Vislumbramento

Abriu os olhos. O recinto estava escuro a única luz provinha de uma pequena fresta entre as telhas a qual projetava imagens turvas da vida deserta que acontecia do lado de fora.  Sentou-se na cama, olhou em volta e se deteve a perscrutar os ruídos de uma madrugada insossa e a luz de sombras esboçadas no chão.

Ouviu aquele burburinho de acontecimentos vazios que costumam preencher a existência de seres rasos que vagam na noite em busca de algo que os façam perceber que estão vivos. Queriam sentir, mas faltava-lhes a sensibilidade para tal.

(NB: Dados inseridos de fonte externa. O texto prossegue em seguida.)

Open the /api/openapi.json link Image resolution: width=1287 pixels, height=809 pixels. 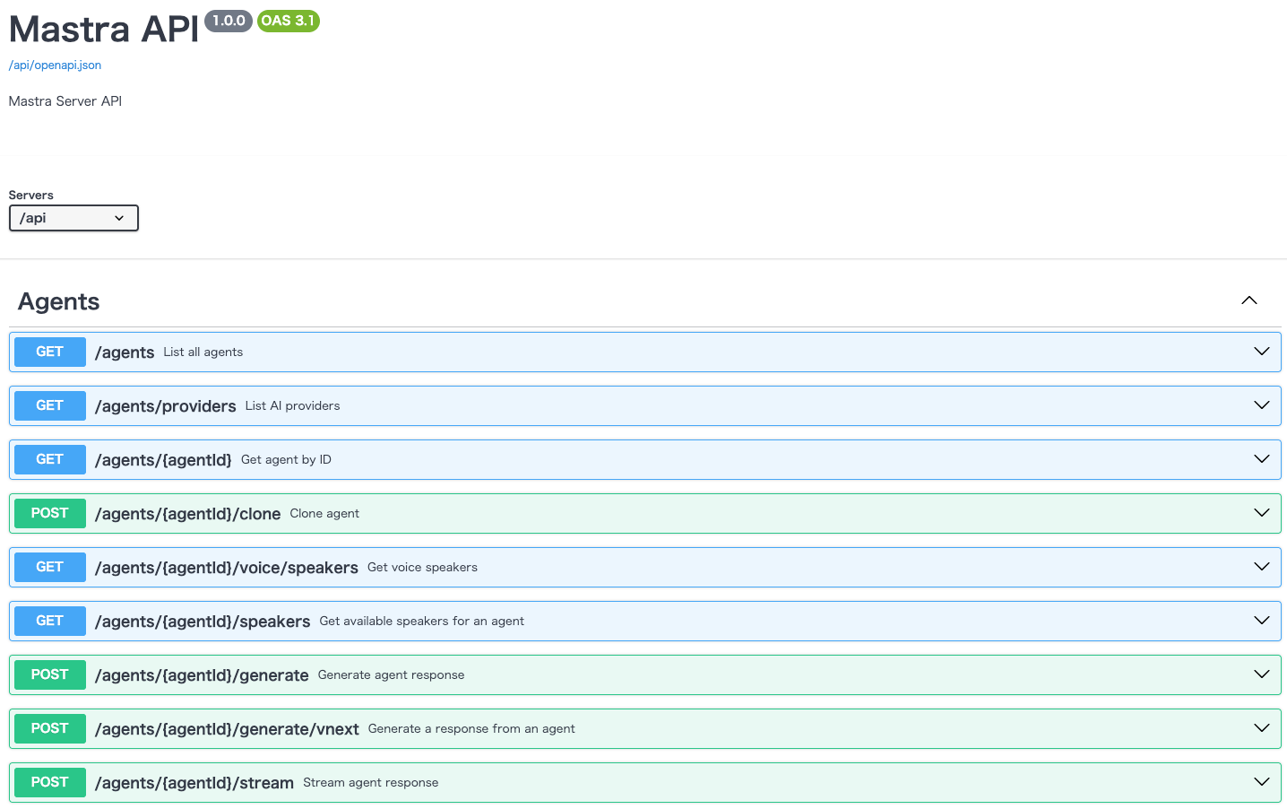55,65
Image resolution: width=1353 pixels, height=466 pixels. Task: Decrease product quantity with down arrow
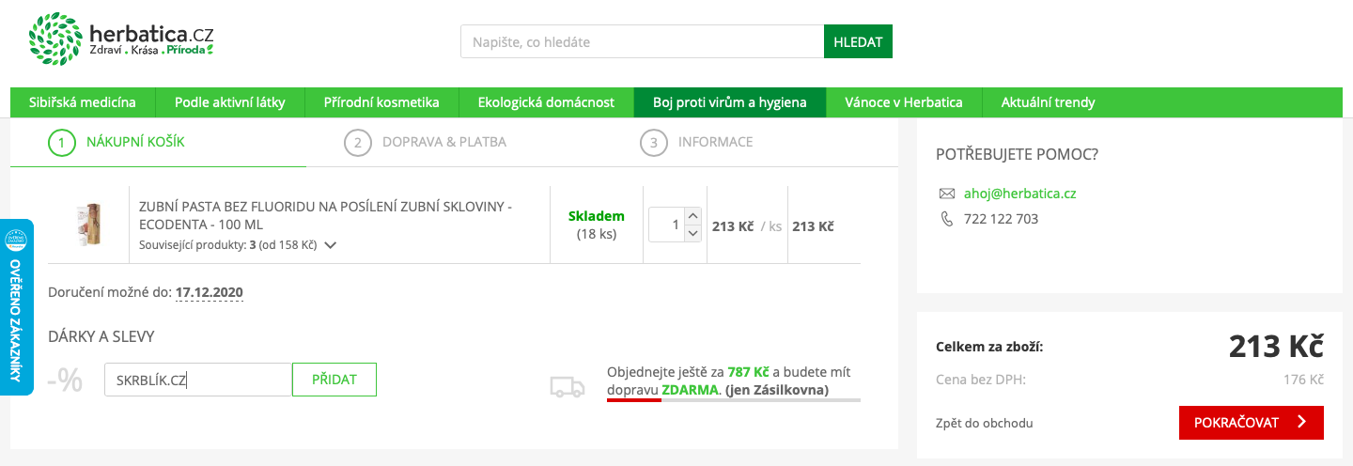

Era isto, somente isto o que a diferenciava dos autômatos que, como ela, estavam acordados: profundidade. Possibilidades infinitas de ser e não de, apenas, existir.

Os outros que desfrutavam a pseudo-sensação de euforia e contentamento que chega quando o sol se despede e não ilumina a aridez de espírito que os cercam, viviam menos do que ela, trancada naquele quarto quieto.

Uma quietude que efervescia de sentimentos, de paixões, de vida. Estava, agora, regada por um mar de águas doces e refrescantes que a cercava e que ela ansiava mostrar e derramá-lo naquelas almas ermas, rasas, opacas e sedentas.

Era quase incontrolável a sua vontade de repartir aquela simplicidade e leveza fundamental que corria em suas veias, fazer os demais sentirem o que ela sentia, transmitir o seu entusiasmo pela vida. Ela, também, estava sedenta. Sede de gente. Sede de experiências, de contato com o ser humano e toda a troca mútua das partes de si que ocorre quando, verdadeiramente, se encontram.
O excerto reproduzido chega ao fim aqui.